◆ **DATASET RECORDS**
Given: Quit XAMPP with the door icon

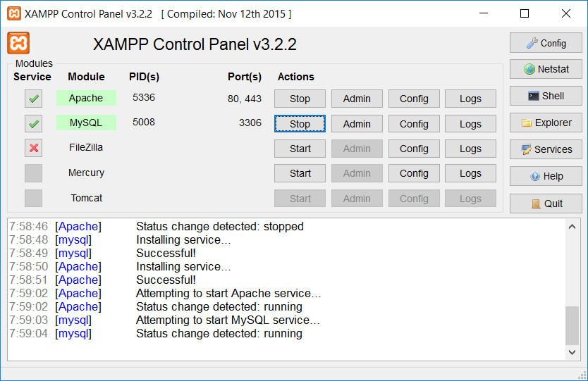Looking at the screenshot, I should [x=546, y=204].
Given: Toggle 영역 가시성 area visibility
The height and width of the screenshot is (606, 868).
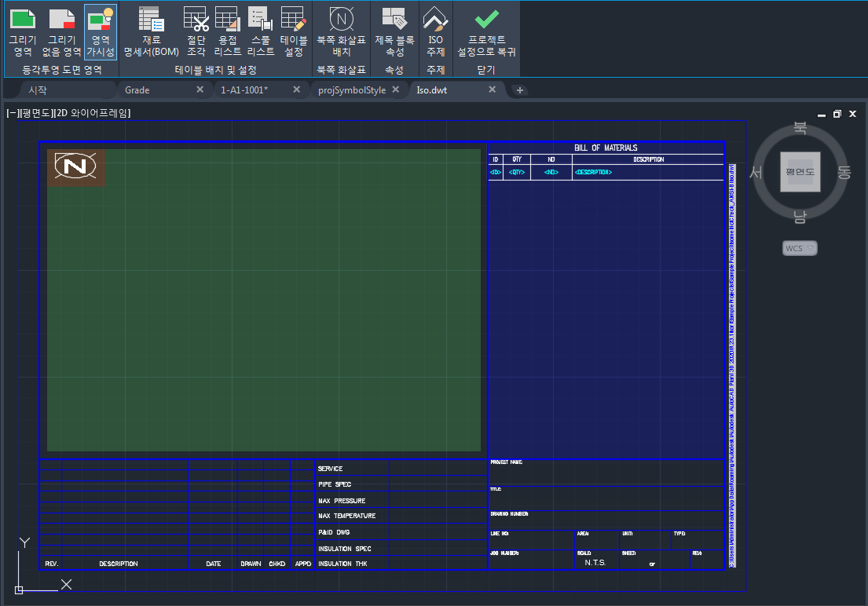Looking at the screenshot, I should tap(101, 31).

◆ **WORK TASK**
Although the records contain pictures, return only their text, exactly as written.

◆ **RESULT FOR THIS TASK**
Given: Quit XAMPP with the door icon

Looking at the screenshot, I should [x=546, y=204].
Given: Toggle 영역 가시성 area visibility
The height and width of the screenshot is (606, 868).
Looking at the screenshot, I should tap(101, 31).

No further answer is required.